### Material supplied
= Beginning of Section =

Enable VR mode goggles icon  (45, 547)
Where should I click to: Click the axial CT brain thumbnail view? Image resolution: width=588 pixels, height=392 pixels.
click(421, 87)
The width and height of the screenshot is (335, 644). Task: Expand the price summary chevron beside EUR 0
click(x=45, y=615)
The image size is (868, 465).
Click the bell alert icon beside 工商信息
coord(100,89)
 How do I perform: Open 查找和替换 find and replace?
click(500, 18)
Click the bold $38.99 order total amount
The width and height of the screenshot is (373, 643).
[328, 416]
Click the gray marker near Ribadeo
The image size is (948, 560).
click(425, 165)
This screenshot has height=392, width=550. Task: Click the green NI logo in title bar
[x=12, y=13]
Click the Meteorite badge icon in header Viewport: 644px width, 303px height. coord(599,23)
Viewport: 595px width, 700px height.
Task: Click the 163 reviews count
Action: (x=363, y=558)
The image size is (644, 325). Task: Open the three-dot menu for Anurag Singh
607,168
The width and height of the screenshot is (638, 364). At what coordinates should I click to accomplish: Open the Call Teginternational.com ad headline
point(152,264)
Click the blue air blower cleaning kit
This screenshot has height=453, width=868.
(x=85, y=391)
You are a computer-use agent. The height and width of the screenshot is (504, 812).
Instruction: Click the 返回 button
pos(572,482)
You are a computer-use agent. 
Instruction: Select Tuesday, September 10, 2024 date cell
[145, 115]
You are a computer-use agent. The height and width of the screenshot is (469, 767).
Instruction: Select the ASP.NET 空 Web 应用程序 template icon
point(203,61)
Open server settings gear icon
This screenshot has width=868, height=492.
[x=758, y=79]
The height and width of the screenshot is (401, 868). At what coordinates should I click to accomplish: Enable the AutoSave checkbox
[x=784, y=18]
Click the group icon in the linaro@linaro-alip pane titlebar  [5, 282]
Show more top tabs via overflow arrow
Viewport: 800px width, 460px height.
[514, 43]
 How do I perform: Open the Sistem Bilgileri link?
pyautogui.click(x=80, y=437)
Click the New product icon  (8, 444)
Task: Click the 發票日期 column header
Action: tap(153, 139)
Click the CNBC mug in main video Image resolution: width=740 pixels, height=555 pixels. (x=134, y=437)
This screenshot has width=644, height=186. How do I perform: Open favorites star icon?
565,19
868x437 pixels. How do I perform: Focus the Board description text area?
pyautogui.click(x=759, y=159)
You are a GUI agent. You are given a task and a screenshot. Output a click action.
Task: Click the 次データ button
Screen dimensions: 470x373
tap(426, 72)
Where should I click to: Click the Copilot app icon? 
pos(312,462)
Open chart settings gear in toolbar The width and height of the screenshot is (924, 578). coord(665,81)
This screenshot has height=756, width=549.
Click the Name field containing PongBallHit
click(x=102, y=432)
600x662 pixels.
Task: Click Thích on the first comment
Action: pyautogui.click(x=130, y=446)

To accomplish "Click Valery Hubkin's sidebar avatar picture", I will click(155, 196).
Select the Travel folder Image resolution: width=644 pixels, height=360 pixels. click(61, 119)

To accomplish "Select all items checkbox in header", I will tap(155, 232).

= End of Section =

### Task details
Could you copy out every line in the listing where the word "computer" appears?

### Problem solution
You are a computer-use agent. The height and width of the screenshot is (504, 812).
You are a computer-use agent. 
You are a computer-use agent. The height and width of the screenshot is (469, 767).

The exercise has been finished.